Adequate studies on the carcinogenicity or reproduction toxicity of kaolin are not available.

There is one study with human data in which a dose-response relationship was reported for respirable kaolin dust. According to this study, the average nonsmoking worker reaches pneumoconiosis ILO category 1 at the age of 60 after 40 years of occupational exposure to 2.1 mg/m3 respirable kaolin dust. From the data as presented in this publication, the committee can not establish a NOAEL or LOAEL. The publication does not contain information on the quartz content of the respirable dust exposures, the presence of which in kaolin can make it difficult to distinguish kaolinosis from silicosis (pneumoconiosis caused by quartz).

Applicant's summary and conclusion

Conclusions:
The exposure to kaolin has adverse effects involving the lungs and with pneumoconioisis as the clinical finding. However, no studies are available from which to establish a NOAEL or LOAEL for kaolin dust.
Executive summary:

The available data on repeated dose toxicity caused by kaolin was evaluated by DECOS (2007).The available animal data are not suitable for the derivation of a health-based recommended occupational exposure limit.

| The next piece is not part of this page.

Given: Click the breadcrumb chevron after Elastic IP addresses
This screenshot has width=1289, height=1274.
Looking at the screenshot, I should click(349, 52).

There is one study with human data in which a dose-response relationship was reported for respirable kaolin dust.2 According to this study, the average nonsmoking worker reaches pneumoconiosis ILO category 1 at the age of 60 after 40 years of occupational exposure to 2.1 mg/m3 respirable kaolin dust. From the data as presented in this publication, the committee can not establish a NOAEL or LOAEL. The publication does not contain information on the quartz content of the respirable dust exposures, the presence of which in kaolin can make it difficult to distinguish kaolinosis from silicosis (pneumoconiosis caused by quartz).

The occupational exposure to kaolin has adverse health effects involving the lungs and with pneumoconiosis as the clinical finding.

However, no studies are available from which to establish a NOAEL or LOAEL for kaolin dust.